Ma chaleureuse famille japonaise
- Amélie Marie
- 1 septembre 2014
- Japon
Lorsque l’on évoque la cellule familiale japonaise, immédiatement la tradition, le respect de la famille et de la communauté nous viennent en tête. Le père salaryman chevronné, se tuant au travail, donnant son salaire à l’épouse, femme au foyer, veritable gestionnaire du domicile, tutrice des enfants. S’ajoute, relativement souvent, le ou les grands parents, vivant avec le fils ainé. Cependant, derrière l’image que l’on s’en fait, la famille japonaise peut aussi se révéler atypique, à mille lieues des préjugés sociaux.
Ce peut être l’histoire d’un fils ainé, descendant d’une famille pauvre dont le grand père fit fortune en Mandchourie, envoyé y faire du commerce durant la guerre. Revenant avec femme et argent, il fondit une entreprise de métallurgie, l’une des premières à faire les billes de pachinko, les casinos asiatiques. Cet héritage, marqué par la guerre et les jeux, était peut être lourd à porter pour ce fils, qui envoyé à Tokyo pour étudier les sciences, y préféra la philosophie et les discussions sur Noam Chomsky. Un tel affront à l’autorité paternelle fut chèrement payé, et c’est déshérité qu’il continua son chemin.
Ce peut être l’histoire des descendants de samouraï, caste dépérissant durant l’ère Meiji. Incapables de gérer correctement une fortune s’amenuisant, la lignée découvre la dureté de la vie et la pauvreté. Une arrière petite-fille se rendit à Tokyo afin d’y travailler, tandis que d’autres choisirent de migrer aux États Unis. Ce faisant, elle y rencontra un jeune homme engagé dans cette nouvelle ère politique, ce Japon meurtri, se cherchant un système à l’époque où le monde se divise. Le communisme ne l’effraie pas, et elle élève deux enfants avec celui qui devint un militant chevronné. Le communisme à l’époque, est chèrement payé, entre les arrestations et les violences, il y perdit l’usage de ses jambes, et la considération du voisinage. Leurs enfants grandiront avec la rage de la liberté. La liberté de penser, et d’être ce qu’ils souhaitent. La liberté de douter, aussi, du Japon et des directions dans lesquelles il s’engage.
L’un devint un intellectuel, défendant ardemment l’histoire niée du Japon. L’histoire affreuse de Nankin, l’histoire douloureuse des femmes de réconfort. Lui aussi en paye le prix, vivant dans la crainte des médias, et menacé chaque jour un peu plus, de perdre sa chaire universitaire.

____

CONSIGNE ÉCRITE 1: Réécrivez sous forme de liste le paragraphe de l'extrait qui commence par « Ce peut être l'histoire d'un fils ainé », en gardant ses faits principaux.
CONSIGNE ÉCRITE 2: Selon l'extrait, durant quelle ère la caste des samouraïs a-t-elle dépéri ?
Le matériel présenté ensuite provient d'une autre source.

MATÉRIEL SOURCE:
____

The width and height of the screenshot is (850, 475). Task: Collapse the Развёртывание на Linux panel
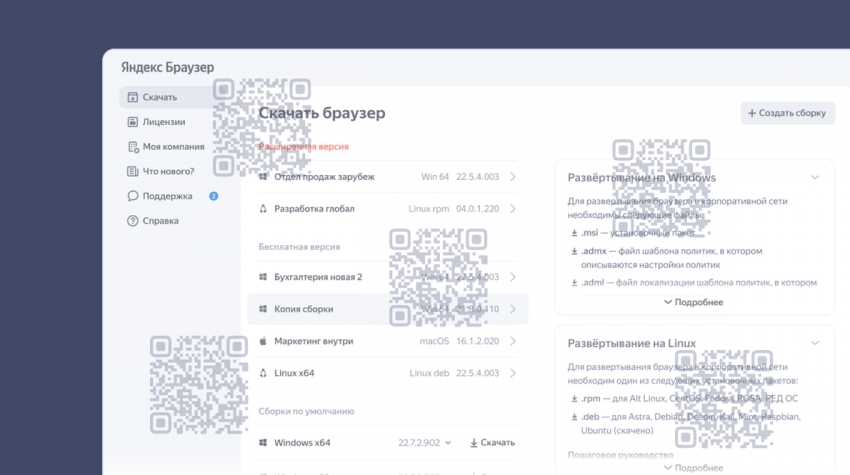point(814,343)
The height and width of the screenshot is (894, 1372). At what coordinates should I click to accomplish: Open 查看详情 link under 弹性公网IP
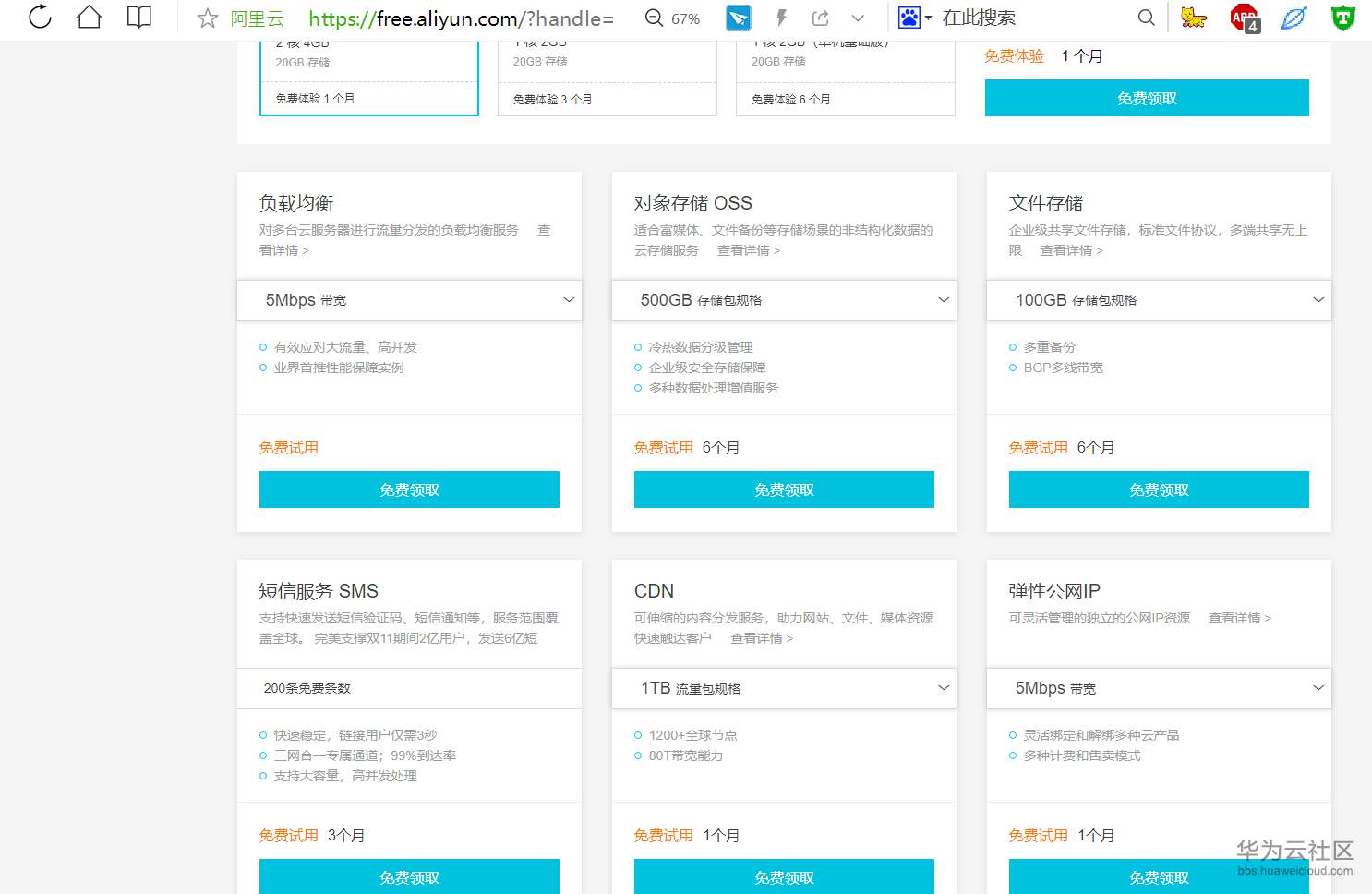pos(1239,618)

____

RÉPONSE ATTENDUE 1:
- Le grand-père, issu d'une famille pauvre, fit fortune en Mandchourie, où il avait été envoyé faire du commerce pendant la guerre.
- Revenu avec femme et argent, il fonda une entreprise de métallurgie, l'une des premières à fabriquer les billes de pachinko.
- Envoyé à Tokyo pour étudier les sciences, le fils aîné préféra la philosophie et les discussions sur Noam Chomsky.
- Pour cet affront à l'autorité paternelle, il fut déshérité.

RÉPONSE ATTENDUE 2: Durant l'ère Meiji.